= Brief =
Nothing should be left out when you copy the entries below.
Start of Exercise inputs
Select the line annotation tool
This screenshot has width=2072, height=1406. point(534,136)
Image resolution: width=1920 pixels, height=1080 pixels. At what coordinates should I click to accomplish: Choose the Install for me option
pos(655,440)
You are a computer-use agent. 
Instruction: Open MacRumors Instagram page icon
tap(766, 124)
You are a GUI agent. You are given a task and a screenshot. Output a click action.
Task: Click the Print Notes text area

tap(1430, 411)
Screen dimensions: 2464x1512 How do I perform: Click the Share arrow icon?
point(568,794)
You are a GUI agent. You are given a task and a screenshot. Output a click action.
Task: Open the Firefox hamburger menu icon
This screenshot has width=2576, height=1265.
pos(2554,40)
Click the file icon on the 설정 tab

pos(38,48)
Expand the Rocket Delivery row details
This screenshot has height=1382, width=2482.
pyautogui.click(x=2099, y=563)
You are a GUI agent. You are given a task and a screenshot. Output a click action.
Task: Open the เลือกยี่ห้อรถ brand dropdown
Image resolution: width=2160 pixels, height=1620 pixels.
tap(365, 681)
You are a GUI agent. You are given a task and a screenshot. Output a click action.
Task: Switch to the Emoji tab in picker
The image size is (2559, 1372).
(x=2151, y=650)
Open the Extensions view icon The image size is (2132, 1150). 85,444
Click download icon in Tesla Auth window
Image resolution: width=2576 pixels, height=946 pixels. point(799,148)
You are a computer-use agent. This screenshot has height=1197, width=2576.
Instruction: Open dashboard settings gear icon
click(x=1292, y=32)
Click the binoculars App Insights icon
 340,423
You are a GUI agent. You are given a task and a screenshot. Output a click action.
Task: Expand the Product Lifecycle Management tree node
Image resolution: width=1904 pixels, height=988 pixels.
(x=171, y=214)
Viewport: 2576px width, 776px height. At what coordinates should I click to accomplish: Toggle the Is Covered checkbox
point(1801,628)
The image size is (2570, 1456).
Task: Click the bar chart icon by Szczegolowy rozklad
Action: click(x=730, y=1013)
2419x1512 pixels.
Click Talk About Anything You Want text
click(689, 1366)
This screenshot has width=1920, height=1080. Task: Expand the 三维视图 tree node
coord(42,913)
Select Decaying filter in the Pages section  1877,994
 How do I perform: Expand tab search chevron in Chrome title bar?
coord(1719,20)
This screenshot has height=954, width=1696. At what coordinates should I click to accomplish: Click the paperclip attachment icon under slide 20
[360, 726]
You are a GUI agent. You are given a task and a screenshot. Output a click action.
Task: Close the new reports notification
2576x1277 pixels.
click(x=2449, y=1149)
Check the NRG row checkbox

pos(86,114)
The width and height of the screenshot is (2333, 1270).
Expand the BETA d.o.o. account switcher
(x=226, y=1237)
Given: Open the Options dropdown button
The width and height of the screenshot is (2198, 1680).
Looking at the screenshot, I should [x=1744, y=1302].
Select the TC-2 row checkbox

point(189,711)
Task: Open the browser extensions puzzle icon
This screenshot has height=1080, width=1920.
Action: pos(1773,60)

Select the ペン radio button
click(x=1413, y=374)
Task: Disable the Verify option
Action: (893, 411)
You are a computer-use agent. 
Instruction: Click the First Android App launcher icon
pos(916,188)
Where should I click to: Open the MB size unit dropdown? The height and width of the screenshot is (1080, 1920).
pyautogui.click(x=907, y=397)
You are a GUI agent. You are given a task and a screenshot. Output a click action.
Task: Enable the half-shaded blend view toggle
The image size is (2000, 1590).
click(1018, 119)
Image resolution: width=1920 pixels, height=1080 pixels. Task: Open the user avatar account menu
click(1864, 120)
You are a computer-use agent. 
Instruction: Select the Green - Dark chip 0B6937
End of Exercise inputs
= Answer to the problem =
Select the line annotation tool
This screenshot has width=2072, height=1406. point(534,136)
Image resolution: width=1920 pixels, height=1080 pixels. At what coordinates should I click to accomplish: Choose the Install for me option
pos(655,440)
You are a computer-use agent. 
Instruction: Open MacRumors Instagram page icon
tap(766, 124)
You are a GUI agent. You are given a task and a screenshot. Output a click action.
Task: Click the Print Notes text area

tap(1430, 411)
Screen dimensions: 2464x1512 How do I perform: Click the Share arrow icon?
point(568,794)
You are a GUI agent. You are given a task and a screenshot. Output a click action.
Task: Open the Firefox hamburger menu icon
This screenshot has width=2576, height=1265.
pos(2554,40)
Click the file icon on the 설정 tab

pos(38,48)
Expand the Rocket Delivery row details
This screenshot has height=1382, width=2482.
pyautogui.click(x=2099, y=563)
You are a GUI agent. You are given a task and a screenshot. Output a click action.
Task: Open the เลือกยี่ห้อรถ brand dropdown
Image resolution: width=2160 pixels, height=1620 pixels.
tap(365, 681)
You are a GUI agent. You are given a task and a screenshot. Output a click action.
Task: Switch to the Emoji tab in picker
The image size is (2559, 1372).
(x=2151, y=650)
Open the Extensions view icon The image size is (2132, 1150). 85,444
Click download icon in Tesla Auth window
Image resolution: width=2576 pixels, height=946 pixels. point(799,148)
You are a computer-use agent. This screenshot has height=1197, width=2576.
Instruction: Open dashboard settings gear icon
click(x=1292, y=32)
Click the binoculars App Insights icon
 340,423
You are a GUI agent. You are given a task and a screenshot. Output a click action.
Task: Expand the Product Lifecycle Management tree node
Image resolution: width=1904 pixels, height=988 pixels.
(x=171, y=214)
Viewport: 2576px width, 776px height. At what coordinates should I click to accomplish: Toggle the Is Covered checkbox
point(1801,628)
The image size is (2570, 1456).
Task: Click the bar chart icon by Szczegolowy rozklad
Action: click(x=730, y=1013)
2419x1512 pixels.
Click Talk About Anything You Want text
click(689, 1366)
This screenshot has width=1920, height=1080. Task: Expand the 三维视图 tree node
coord(42,913)
Select Decaying filter in the Pages section  1877,994
 How do I perform: Expand tab search chevron in Chrome title bar?
coord(1719,20)
This screenshot has height=954, width=1696. At what coordinates should I click to accomplish: Click the paperclip attachment icon under slide 20
[360, 726]
You are a GUI agent. You are given a task and a screenshot. Output a click action.
Task: Close the new reports notification
2576x1277 pixels.
click(x=2449, y=1149)
Check the NRG row checkbox

pos(86,114)
The width and height of the screenshot is (2333, 1270).
Expand the BETA d.o.o. account switcher
(x=226, y=1237)
Given: Open the Options dropdown button
The width and height of the screenshot is (2198, 1680).
Looking at the screenshot, I should [x=1744, y=1302].
Select the TC-2 row checkbox

point(189,711)
Task: Open the browser extensions puzzle icon
This screenshot has height=1080, width=1920.
Action: pos(1773,60)

Select the ペン radio button
click(x=1413, y=374)
Task: Disable the Verify option
Action: (893, 411)
You are a computer-use agent. 
Instruction: Click the First Android App launcher icon
pos(916,188)
Where should I click to: Open the MB size unit dropdown? The height and width of the screenshot is (1080, 1920).
pyautogui.click(x=907, y=397)
You are a GUI agent. You are given a task and a screenshot. Output a click action.
Task: Enable the half-shaded blend view toggle
The image size is (2000, 1590).
click(1018, 119)
Image resolution: width=1920 pixels, height=1080 pixels. Task: Open the user avatar account menu
click(1864, 120)
You are a computer-use agent. 
Instruction: Select the Green - Dark chip 0B6937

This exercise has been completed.